(Objectif): Recopiez mot pour mot le passage du texte ci-dessous sur la crise grecque compris entre « Alors que la » et « de la crise. », ces mots inclus.

(Texte cité):
Alors que la zone euro n'exclut plus un défaut partiel de la Grèce concernant le paiement de sa dette, Didier Salavert, vice-président du parti Alternative libérale, met les pieds dans le plat : ce serait la meilleure option pour sortir de la crise.
La crise grecque et sa gestion au niveau européen laissent augurer d’une catastrophe politique. L’éclatement violent de la construction européenne patiemment réalisée depuis le Traité de Rome est très possible, car cette crise est celle de l’Europe avant d’être celle de la Grèce.
Il faut avoir le courage d’affronter cette évidence au lieu de se perdre dans des montages financiers qui ne règleront en rien le fond du problème.
Cette crise financière est aussi susceptible de dégénérer en crise morale car le ressentiment d’une partie de l’Europe contre l’autre est en train de monter. Toutes les discussions en cours au niveau européen démontrent que, désemparés face à cette situation, nos gouvernants entraînent l’Europe dans une fuite en avant dramatique.

(Lignes de données):
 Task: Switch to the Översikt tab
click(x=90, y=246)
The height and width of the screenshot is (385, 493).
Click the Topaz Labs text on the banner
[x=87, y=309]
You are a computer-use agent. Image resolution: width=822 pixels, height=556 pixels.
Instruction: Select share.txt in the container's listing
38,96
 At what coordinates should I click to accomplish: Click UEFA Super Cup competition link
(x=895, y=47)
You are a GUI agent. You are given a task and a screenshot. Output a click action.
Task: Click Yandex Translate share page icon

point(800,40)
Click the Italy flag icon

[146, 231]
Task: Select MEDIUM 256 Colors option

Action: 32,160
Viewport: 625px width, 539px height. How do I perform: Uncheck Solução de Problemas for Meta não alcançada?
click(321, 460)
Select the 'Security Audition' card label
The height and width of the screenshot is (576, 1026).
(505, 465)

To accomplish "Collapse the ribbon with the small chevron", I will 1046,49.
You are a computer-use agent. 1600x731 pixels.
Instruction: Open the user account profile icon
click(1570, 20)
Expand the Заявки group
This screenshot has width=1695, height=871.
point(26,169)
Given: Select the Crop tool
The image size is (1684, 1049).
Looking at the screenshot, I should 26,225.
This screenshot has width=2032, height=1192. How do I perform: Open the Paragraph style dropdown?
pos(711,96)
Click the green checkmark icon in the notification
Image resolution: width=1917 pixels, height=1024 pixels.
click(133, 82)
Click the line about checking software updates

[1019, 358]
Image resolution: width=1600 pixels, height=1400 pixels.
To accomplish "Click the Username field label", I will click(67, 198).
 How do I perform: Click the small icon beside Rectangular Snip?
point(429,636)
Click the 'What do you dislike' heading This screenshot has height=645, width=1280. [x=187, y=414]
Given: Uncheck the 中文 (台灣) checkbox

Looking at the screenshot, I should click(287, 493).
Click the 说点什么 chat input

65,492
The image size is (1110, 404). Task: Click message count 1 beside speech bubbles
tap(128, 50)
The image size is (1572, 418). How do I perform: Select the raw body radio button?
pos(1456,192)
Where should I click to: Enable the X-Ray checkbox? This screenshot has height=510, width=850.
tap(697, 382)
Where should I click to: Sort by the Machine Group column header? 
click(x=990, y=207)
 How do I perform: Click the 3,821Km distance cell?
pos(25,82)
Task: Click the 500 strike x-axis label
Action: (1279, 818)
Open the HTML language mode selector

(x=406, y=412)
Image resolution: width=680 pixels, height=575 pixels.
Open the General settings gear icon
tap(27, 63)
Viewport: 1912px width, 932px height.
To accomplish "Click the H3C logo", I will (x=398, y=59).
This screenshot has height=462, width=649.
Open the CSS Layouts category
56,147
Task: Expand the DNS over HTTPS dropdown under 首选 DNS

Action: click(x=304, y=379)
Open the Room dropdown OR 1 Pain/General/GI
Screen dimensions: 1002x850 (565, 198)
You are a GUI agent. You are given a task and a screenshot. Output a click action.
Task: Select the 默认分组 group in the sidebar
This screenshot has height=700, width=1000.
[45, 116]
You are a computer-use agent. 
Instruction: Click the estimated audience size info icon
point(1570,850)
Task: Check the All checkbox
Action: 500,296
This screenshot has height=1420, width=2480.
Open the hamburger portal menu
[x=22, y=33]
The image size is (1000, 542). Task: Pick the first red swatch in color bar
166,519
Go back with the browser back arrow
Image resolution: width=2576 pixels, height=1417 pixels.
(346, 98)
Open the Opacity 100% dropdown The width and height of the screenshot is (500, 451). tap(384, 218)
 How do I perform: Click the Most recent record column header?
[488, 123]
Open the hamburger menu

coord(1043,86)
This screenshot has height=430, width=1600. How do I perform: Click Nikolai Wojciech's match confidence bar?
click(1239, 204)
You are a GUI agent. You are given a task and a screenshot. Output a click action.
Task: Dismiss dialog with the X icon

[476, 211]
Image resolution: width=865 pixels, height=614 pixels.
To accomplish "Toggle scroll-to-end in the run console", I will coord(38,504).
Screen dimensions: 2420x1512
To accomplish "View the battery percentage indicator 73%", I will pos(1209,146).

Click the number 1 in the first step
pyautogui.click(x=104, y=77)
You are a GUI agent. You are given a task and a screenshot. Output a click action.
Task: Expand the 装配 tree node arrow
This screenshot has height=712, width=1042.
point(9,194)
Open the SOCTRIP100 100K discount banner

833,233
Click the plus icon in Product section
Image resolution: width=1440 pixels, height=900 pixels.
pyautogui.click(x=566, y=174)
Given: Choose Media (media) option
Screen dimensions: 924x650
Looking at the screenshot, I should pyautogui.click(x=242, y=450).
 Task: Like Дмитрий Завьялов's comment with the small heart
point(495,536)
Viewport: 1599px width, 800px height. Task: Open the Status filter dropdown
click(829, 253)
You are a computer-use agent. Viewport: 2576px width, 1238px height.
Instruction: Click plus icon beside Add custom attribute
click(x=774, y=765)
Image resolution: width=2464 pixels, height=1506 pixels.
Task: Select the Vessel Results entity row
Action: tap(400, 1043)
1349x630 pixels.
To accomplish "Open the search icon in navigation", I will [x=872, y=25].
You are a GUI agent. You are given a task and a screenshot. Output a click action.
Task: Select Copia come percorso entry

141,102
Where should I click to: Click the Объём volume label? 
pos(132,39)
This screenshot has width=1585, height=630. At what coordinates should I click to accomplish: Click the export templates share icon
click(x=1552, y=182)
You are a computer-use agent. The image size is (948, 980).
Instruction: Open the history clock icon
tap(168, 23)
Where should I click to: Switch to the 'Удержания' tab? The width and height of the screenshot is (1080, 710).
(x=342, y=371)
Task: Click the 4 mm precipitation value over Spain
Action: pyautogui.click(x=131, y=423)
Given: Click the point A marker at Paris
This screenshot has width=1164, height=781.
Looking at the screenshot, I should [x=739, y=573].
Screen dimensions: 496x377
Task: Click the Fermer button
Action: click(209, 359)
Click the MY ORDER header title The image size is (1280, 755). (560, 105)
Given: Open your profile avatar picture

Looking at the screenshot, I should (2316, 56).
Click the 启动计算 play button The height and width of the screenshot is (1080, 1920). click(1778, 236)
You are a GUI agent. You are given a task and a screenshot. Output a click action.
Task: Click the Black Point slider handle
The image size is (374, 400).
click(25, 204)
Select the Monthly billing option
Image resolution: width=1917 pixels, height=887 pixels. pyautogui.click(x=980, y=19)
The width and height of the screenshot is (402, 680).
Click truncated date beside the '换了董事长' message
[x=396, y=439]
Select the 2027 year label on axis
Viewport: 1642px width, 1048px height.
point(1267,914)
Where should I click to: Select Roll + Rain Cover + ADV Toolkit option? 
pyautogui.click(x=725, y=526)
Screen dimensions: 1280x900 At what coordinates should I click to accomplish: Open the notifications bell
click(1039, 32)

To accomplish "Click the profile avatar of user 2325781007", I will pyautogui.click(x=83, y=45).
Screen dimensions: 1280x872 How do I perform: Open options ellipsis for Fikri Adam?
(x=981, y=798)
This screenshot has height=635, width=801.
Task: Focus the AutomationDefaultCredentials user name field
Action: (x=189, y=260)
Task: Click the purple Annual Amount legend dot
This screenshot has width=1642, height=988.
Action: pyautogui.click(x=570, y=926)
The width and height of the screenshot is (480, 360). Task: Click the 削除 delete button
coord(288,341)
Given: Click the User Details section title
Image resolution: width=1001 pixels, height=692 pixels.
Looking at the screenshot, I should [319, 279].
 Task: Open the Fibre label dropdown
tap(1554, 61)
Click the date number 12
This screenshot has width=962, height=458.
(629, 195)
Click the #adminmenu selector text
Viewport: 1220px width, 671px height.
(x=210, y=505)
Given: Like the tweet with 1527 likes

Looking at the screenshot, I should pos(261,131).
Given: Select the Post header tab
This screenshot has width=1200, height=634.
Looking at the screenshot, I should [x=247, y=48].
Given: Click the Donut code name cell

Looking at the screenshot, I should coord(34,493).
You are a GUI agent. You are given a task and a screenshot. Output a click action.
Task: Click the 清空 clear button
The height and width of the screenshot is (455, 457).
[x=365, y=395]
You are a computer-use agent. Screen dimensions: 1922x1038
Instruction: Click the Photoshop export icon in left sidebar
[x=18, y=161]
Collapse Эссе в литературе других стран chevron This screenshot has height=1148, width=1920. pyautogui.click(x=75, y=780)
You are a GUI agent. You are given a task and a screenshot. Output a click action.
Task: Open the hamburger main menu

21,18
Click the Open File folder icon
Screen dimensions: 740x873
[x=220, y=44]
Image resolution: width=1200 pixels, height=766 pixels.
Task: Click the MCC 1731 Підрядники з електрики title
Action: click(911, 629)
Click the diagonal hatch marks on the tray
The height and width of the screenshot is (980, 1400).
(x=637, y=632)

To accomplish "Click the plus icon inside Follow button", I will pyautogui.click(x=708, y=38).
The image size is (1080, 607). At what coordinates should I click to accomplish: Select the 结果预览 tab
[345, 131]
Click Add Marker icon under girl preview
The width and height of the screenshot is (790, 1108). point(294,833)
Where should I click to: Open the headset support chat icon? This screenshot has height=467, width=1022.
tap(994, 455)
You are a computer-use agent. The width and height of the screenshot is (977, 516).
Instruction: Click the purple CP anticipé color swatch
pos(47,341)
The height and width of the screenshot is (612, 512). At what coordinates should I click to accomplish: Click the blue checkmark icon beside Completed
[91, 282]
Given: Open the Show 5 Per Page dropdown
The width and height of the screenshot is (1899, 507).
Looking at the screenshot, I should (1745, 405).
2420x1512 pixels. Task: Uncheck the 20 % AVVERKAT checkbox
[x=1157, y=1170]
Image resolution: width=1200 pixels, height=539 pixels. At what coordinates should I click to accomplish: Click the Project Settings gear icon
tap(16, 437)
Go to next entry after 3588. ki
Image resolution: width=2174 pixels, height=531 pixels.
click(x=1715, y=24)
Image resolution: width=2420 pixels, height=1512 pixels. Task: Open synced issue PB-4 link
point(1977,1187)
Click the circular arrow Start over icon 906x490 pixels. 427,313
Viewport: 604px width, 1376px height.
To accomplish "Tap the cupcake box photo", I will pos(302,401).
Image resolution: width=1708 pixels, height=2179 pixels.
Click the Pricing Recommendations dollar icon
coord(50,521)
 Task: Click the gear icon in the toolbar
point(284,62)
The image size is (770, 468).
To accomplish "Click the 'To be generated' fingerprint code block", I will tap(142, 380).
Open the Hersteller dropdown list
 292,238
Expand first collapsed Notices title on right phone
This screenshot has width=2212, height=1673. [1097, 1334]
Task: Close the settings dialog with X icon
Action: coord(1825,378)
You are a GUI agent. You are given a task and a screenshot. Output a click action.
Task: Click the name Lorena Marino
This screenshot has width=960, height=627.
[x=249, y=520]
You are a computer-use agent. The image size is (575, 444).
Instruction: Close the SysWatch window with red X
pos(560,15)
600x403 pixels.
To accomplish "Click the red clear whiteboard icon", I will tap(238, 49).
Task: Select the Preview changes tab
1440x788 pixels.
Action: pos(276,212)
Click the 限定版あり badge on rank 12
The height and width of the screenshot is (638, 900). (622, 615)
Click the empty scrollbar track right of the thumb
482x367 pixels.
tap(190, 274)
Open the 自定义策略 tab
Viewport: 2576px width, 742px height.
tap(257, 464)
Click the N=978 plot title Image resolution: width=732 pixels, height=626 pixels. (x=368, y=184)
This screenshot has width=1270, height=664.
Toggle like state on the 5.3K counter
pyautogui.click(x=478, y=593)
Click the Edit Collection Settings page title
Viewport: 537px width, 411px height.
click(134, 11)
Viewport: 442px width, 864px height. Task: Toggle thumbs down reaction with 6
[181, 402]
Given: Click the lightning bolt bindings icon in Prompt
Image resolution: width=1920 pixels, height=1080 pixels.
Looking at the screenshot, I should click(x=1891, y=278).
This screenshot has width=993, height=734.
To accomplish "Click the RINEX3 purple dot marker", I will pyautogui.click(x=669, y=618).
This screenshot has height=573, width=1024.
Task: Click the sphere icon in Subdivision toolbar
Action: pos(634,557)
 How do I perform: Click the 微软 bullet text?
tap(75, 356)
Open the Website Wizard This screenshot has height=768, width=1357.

(Réponse attendue):
Alors que la zone euro n'exclut plus un défaut partiel de la Grèce concernant le paiement de sa dette, Didier Salavert, vice-président du parti Alternative libérale, met les pieds dans le plat : ce serait la meilleure option pour sortir de la crise.